'''
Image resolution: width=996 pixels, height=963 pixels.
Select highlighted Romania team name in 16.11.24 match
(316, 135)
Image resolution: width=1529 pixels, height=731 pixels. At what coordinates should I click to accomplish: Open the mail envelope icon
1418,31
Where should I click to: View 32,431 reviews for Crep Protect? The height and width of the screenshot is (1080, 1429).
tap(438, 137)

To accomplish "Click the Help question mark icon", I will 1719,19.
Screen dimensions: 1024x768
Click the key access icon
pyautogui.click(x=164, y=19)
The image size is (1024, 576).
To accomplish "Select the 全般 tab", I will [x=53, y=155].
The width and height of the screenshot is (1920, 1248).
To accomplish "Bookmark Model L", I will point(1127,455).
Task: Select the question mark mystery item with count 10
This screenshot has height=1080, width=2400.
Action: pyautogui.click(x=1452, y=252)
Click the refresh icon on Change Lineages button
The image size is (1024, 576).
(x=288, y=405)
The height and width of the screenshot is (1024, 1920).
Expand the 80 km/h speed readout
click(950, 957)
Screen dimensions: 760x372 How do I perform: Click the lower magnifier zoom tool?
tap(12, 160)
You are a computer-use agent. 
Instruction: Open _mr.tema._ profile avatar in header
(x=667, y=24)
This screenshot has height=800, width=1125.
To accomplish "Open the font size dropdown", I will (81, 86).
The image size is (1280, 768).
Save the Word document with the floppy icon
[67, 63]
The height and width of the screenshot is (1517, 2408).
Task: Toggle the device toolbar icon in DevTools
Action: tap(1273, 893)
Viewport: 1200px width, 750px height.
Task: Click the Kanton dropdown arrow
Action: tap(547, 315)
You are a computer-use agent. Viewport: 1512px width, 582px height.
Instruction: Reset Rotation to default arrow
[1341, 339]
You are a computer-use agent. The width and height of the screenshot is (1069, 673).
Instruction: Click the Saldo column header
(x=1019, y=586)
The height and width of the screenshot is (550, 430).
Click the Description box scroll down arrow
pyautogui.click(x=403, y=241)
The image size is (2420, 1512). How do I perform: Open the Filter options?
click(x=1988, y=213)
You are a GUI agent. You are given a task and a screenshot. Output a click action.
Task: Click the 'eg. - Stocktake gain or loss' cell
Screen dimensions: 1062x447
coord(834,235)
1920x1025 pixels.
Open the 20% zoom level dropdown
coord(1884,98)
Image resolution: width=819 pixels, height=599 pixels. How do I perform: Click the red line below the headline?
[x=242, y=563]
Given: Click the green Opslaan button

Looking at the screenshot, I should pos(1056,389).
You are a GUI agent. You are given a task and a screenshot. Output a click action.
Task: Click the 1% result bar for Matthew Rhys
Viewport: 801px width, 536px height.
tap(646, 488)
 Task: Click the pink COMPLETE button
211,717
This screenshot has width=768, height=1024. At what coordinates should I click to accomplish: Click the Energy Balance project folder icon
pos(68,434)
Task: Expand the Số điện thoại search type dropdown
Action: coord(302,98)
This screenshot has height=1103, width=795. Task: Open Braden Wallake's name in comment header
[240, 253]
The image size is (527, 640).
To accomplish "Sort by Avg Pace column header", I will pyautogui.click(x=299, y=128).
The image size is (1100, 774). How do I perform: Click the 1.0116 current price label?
'''
- 简短任务
从上面的记录中收集所有含有字符串“name”的行，逐行照原样抄出。

- 任务结果
Select highlighted Romania team name in 16.11.24 match
This screenshot has height=1103, width=795. Task: Open Braden Wallake's name in comment header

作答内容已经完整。